最初の1冊、としておすすめの原作本は「スーパーマン・フォー・オールシーズン」を。
スーパーマンのパブリックイメージ、というものがよくわかる一冊であり
暖かで優しい世界から冷たい都会へと出ていったスーパーマンの最初の1年が描かれています。
リセット後の世界でのヒーローとしての目覚めを描く「アクションコミックスVol.1」もいいかも。


続いてバットマン。
都会で犯罪者を狩る夜の狩人であり、世界最高の探偵。
しかしその肉体は何の超能力も持たぬ、ただの人間。
その彼を動かすのは、幼き日に目の前で命を奪われた両親と、犯罪への復讐心。
そんな彼の前に立つのは、狂った世界の犯罪者たち・・・と
スーパーマンとは正反対の世界に生きるヒーローであります。

「ダークナイト」までの映画・原作に関しては以前がっつり語ったので(
そちらを読んでいただけるとありがたいです。

さて、原作邦訳なんですが・・・かなりの冊数が出ていまして
その中から最初の1冊はどれにすればいいのか、を考えると
今ならリセットされた世界で、デビュー後最初の活躍を描いた「イヤーゼロ」か
リセット前の世界での最初の2年を描いた「イヤーワン/イヤーツー」、
バラエティと歴史を楽しみたい方は「アンソロジー」の3つのどれか、をおすすめしたいと思います。

・・・「BMvSM」のバットマン(「デアデビル」も演じたベン・アフレック)の元ネタは
「バットマンの最終回」という扱いもされていた「ダークナイト・リターンズ」っぽいのですが。

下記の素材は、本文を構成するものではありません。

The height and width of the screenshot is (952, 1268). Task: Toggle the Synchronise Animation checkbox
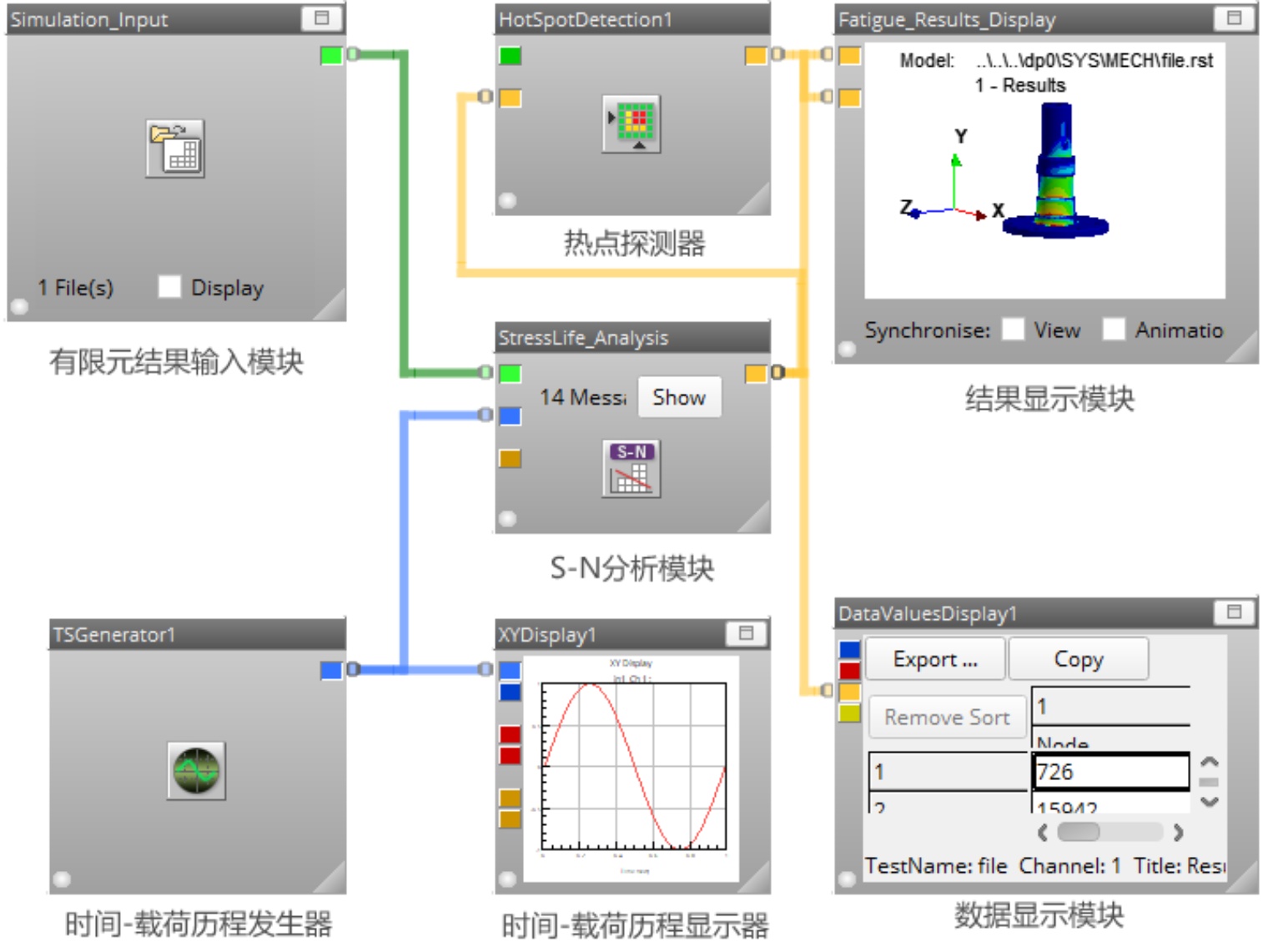pyautogui.click(x=1114, y=330)

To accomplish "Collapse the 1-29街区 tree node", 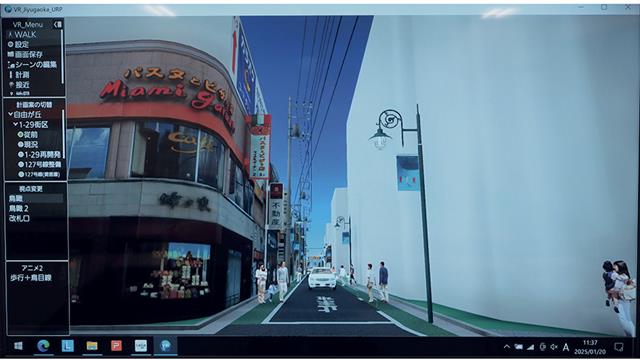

あと、関連作として「キャットウーマン」がハル・ベリー主演で作られていますが
出来としてはそうとう辛いものがあり、原作とは設定も異なるのでお好みで。
(ちなみに、キャットウーマンが主役の邦訳コミック「キャットウーマン:ホエン・イン・ローマ」は
「バットマン:ロングハロウィーン」「ダークビクトリー」の外伝作という位置づけです)

この2作以外のヒーロー映画、なのですが
・・・ワーナーという映画会社がバックにいたわりには、実はほとんど進んでいなくて
宇宙を舞台にした「グリーンランタン」(こちらは再映画化予定)
西部開拓時代の復讐のガンマン「ジョナ・ヘックス」に
オカルト探偵「コンスタンティン」(最近ドラマ化もされましたが・・・)
ホラーヒーローである「スワンプシング」が2本、という状態。
それだけBIG2の存在が大きい、ということでもあるのですが、
マーベルの多彩さには大きく水を開けられた現状ではあるので
ここからの映画化予定ラッシュはけっこうすごいことになっております。
「ワンダーウーマン」「フラッシュ」「アクアマン」「シャザム」・・・と
続々ヒーローが毎年2作ペースで映画化されていく模様です。
シャザム」「フラッシュ」は邦訳本も出ており、アメコミ入門にはぴったりな
正統派ヒーロー作品となっていますので、予習も兼ねておすすめです。

さて、DCコミックスには「ヴァーティゴ」という
青年誌的なラインのレーベルがありまして、
こちらは大人向けのハードな作品やファンタジー色が強い作品が揃っています。
さらにアラン・ムーア(後述します)の個人レーベル、とも言うべき
「アメリカズ・ベスト・コミックス」というラインもあります。
これらの作品の映画化、も実は多いのがDC映画の特徴であります。

まず、犯罪映画として映画化された
「ロード・トゥ・パーディション」に「ヒストリー・オブ・バイオレンス」。
前者はトム・ハンクス主演、後者のほうは邦訳コミックも出ております。

そして、「V・フォー・ヴェンデッタ」「リーグ・オブ・レジェンド」
「ウォッチメン」(正確にはDCコミックスから出てるのですが独立性的にこっちに)に
前述した「スワンプシング」などは、すべて共通の原作者によるコミックの映画化作品です。
その名前は前述したアラン・ムーア。イギリス人です。
イギリスのマーベルコミックスでライター(原作者)としてデビューした彼は渡米後
途中参加の「スワンプシング」を担当1話目で今までのストーリーを一旦畳み、
2話目で設定の根本からひっくり返す、という荒業を見せます。
(邦訳が出ている「サーガ・オブ・スワンプシング」はこの設定変更からの収録です)
イギリス時代から書かれていたファシズムに支配されるイギリスを舞台にした
謎のアナーキスト・Vの物語である「V・フォー・ヴェンデッタ」は
そのビジュアルイメージ(ガイ・フォークスの仮面)が現実のハッカー集団・アノニマスに引用されたり
「リーグ・オブ・レジェンド」として映画化された(本人は納得していませんが)
「リーグ・オブ・エクストラオーディナリー・ジェントルメン」は
ヴィクトリア朝時代の文学作品キャラたちがチームを組んで、
大英帝国を脅かす超常の存在と戦うという作品(文学作品への趣味の悪いジョーク含む)、
(他社からの出版ですが)ジョニー・デップ主演で映画化された「フロム・ヘル」は
切り裂きジャック事件の「真相」に衒学的な多大な情報量と、幻覚的な魔力で迫る作品です。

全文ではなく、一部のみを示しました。